== Given data ==
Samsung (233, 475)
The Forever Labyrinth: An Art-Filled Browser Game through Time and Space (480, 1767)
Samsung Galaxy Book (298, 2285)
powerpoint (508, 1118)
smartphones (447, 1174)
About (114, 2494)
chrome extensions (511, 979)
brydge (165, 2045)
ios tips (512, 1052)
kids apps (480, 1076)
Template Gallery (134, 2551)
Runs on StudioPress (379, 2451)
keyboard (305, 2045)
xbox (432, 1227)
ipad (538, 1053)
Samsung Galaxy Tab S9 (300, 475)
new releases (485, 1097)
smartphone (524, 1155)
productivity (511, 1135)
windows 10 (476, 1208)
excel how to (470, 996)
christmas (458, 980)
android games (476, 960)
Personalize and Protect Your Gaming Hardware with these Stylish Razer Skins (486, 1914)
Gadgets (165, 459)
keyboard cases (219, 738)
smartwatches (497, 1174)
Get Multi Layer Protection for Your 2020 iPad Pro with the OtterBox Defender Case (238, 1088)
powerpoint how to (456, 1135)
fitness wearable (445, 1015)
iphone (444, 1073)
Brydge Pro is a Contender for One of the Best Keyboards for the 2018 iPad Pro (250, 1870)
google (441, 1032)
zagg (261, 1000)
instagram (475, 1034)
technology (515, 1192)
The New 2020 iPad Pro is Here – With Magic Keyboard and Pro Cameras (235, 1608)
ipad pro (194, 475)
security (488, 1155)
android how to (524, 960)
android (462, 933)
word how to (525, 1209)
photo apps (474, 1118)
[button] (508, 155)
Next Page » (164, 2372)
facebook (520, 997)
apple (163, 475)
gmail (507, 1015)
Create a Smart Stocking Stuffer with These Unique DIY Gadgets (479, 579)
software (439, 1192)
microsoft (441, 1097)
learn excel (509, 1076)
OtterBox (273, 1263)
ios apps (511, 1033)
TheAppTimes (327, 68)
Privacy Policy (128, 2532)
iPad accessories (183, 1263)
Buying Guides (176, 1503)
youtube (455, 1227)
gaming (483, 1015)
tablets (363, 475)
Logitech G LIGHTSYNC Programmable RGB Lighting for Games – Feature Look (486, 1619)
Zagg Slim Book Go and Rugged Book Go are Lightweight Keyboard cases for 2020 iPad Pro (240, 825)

== What you should do ==
Answer with an exact copy of the lines from the one containing "ios apps (511, 1033)" through the end of the entries above, leaving out everything before.

== Response box ==
ios apps (511, 1033)
TheAppTimes (327, 68)
Privacy Policy (128, 2532)
iPad accessories (183, 1263)
Buying Guides (176, 1503)
youtube (455, 1227)
gaming (483, 1015)
tablets (363, 475)
Logitech G LIGHTSYNC Programmable RGB Lighting for Games – Feature Look (486, 1619)
Zagg Slim Book Go and Rugged Book Go are Lightweight Keyboard cases for 2020 iPad Pro (240, 825)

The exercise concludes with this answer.